* _YOUR INSTRUCTIONS_:
When you reach the line with "This screenshot has", start repeating the lines exactly and keep going to the end of the records, but drop every picture.

* _DATA SHOWN_:
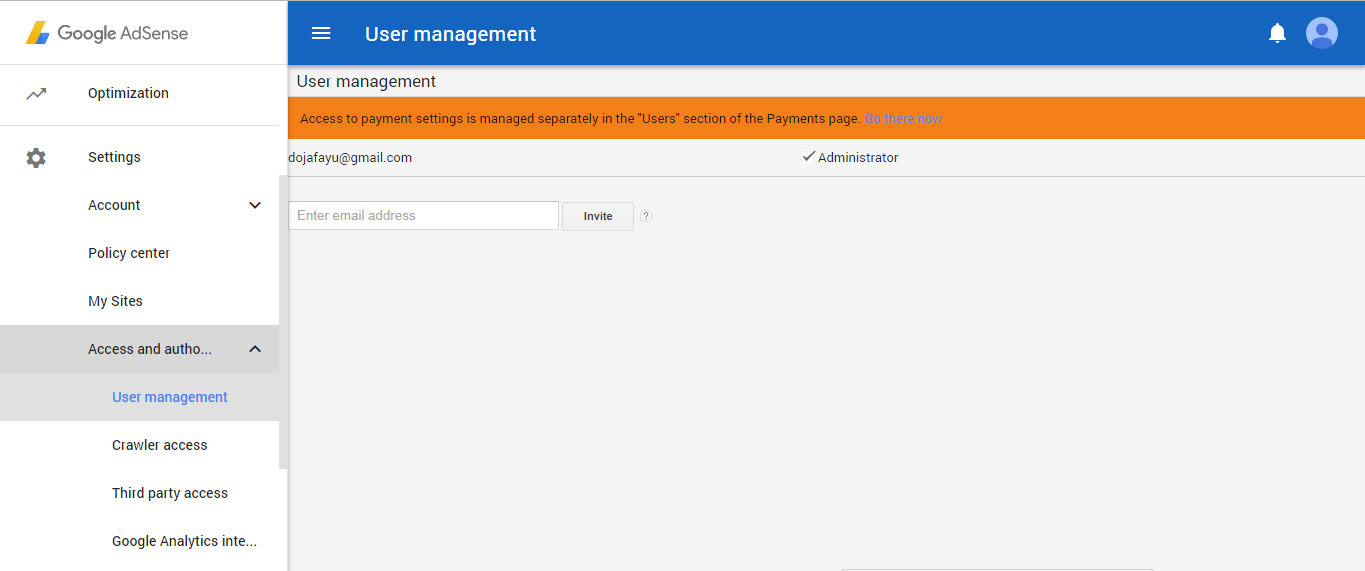Click the Settings gear icon
The height and width of the screenshot is (571, 1365).
pos(36,158)
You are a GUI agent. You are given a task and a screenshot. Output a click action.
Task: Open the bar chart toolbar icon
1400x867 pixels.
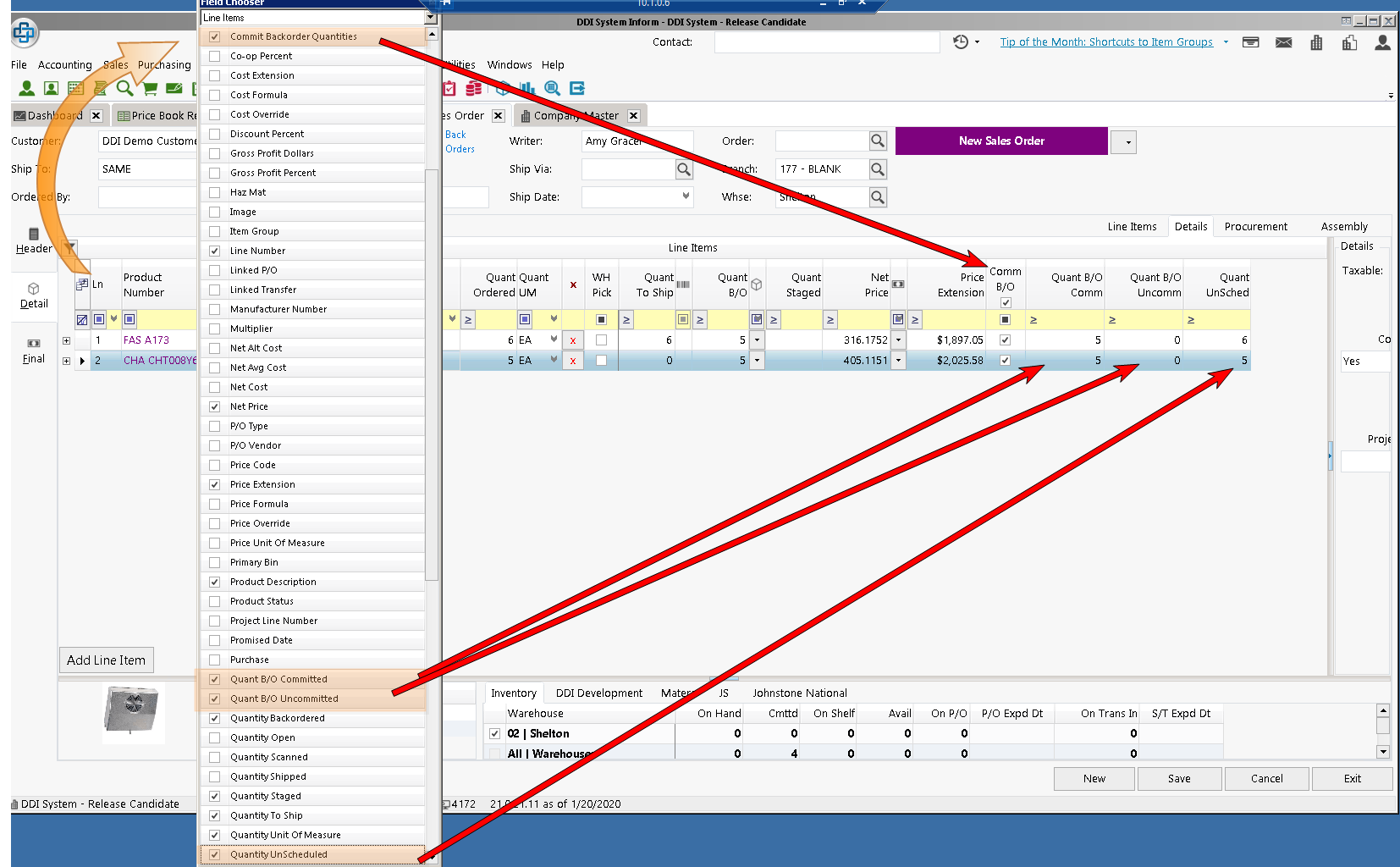526,88
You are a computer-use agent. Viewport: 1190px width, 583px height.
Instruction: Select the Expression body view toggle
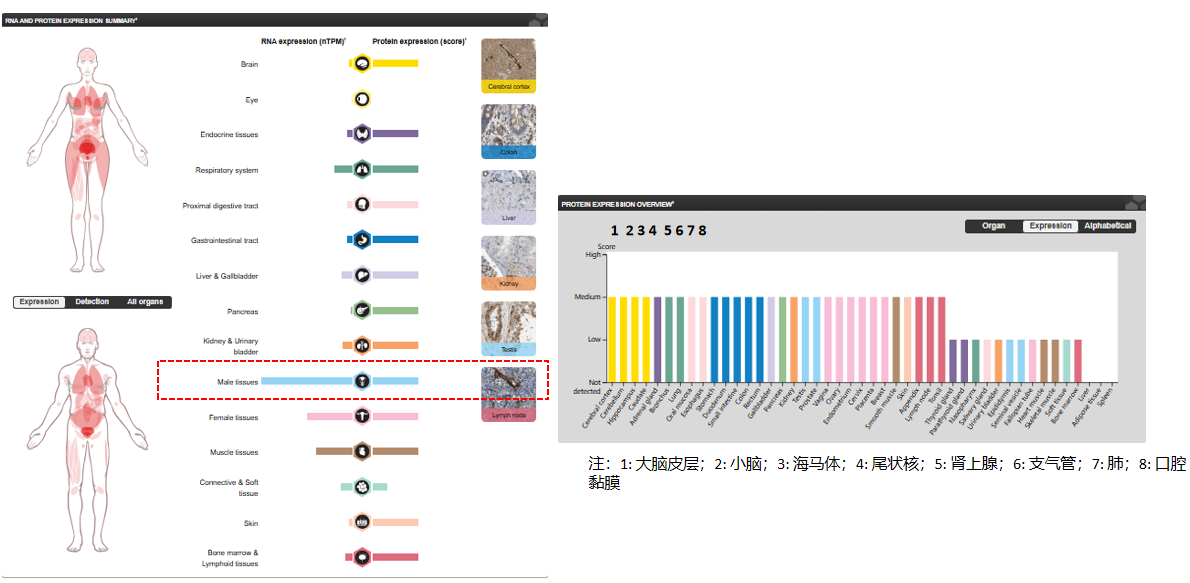coord(39,302)
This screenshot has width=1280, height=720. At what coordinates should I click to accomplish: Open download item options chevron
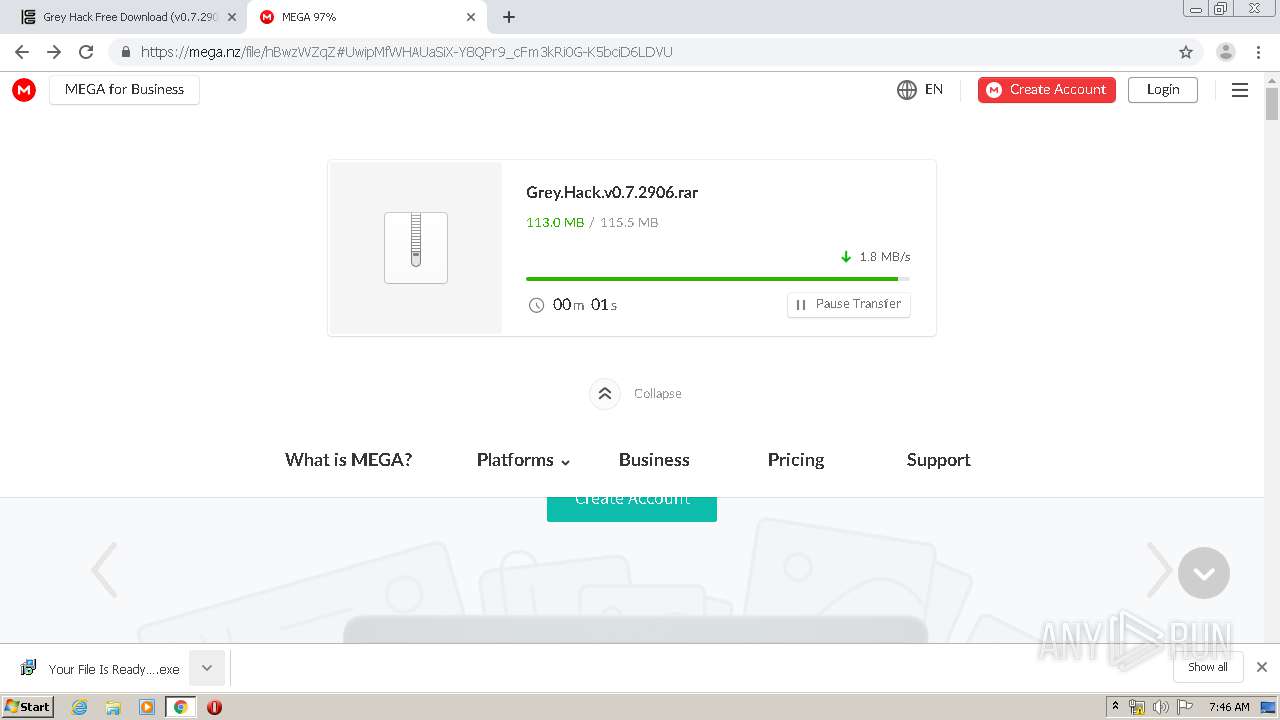207,668
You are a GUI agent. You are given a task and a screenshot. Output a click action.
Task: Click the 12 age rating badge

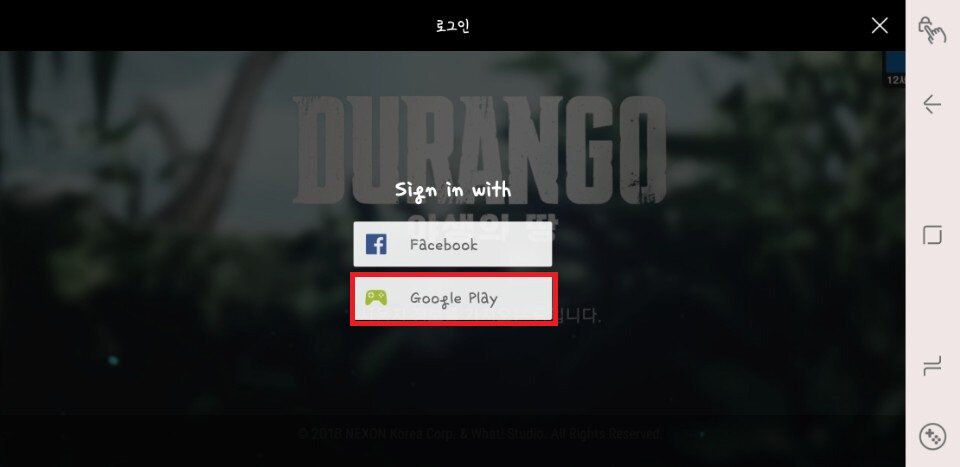pyautogui.click(x=894, y=69)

* _SOLUTION TO THE PROBLEM_:
This screenshot has width=1280, height=720. At what coordinates should I click to accomplish: Open download item options chevron
207,668
You are a GUI agent. You are given a task and a screenshot. Output a click action.
Task: Click the 12 age rating badge

pyautogui.click(x=894, y=69)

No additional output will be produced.